◆ **Description of the task**
Transcribe the entries below with complete accuracy, excluding the pictures.

◆ **Data to process**
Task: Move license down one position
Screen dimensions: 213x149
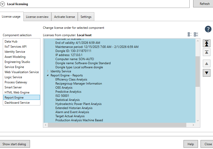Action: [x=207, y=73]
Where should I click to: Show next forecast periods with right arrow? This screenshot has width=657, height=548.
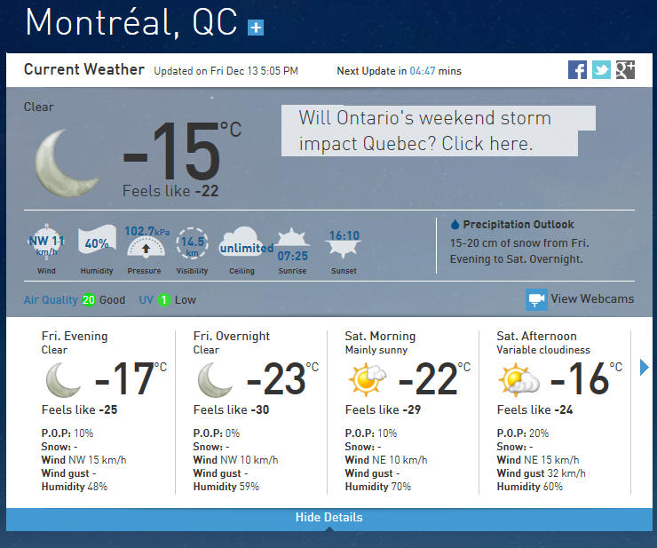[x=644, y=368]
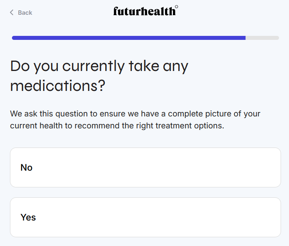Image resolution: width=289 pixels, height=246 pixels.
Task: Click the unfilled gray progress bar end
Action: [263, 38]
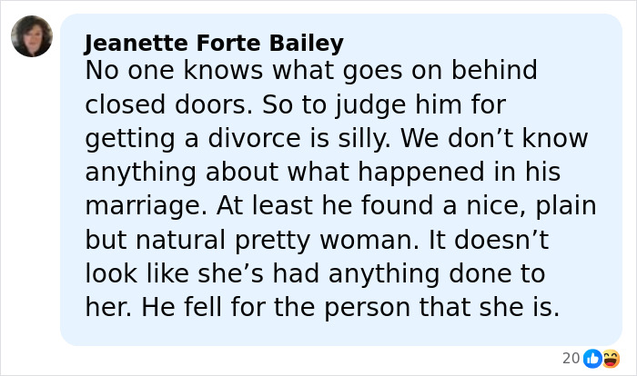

◆ **Response to the exercise**
Task: Move license down one position
Screen dimensions: 213x149
Action: [x=207, y=73]
Where should I click to: Show next forecast periods with right arrow? This screenshot has width=657, height=548.
[x=644, y=368]
Image resolution: width=289 pixels, height=246 pixels.
Task: Click the unfilled gray progress bar end
Action: [263, 38]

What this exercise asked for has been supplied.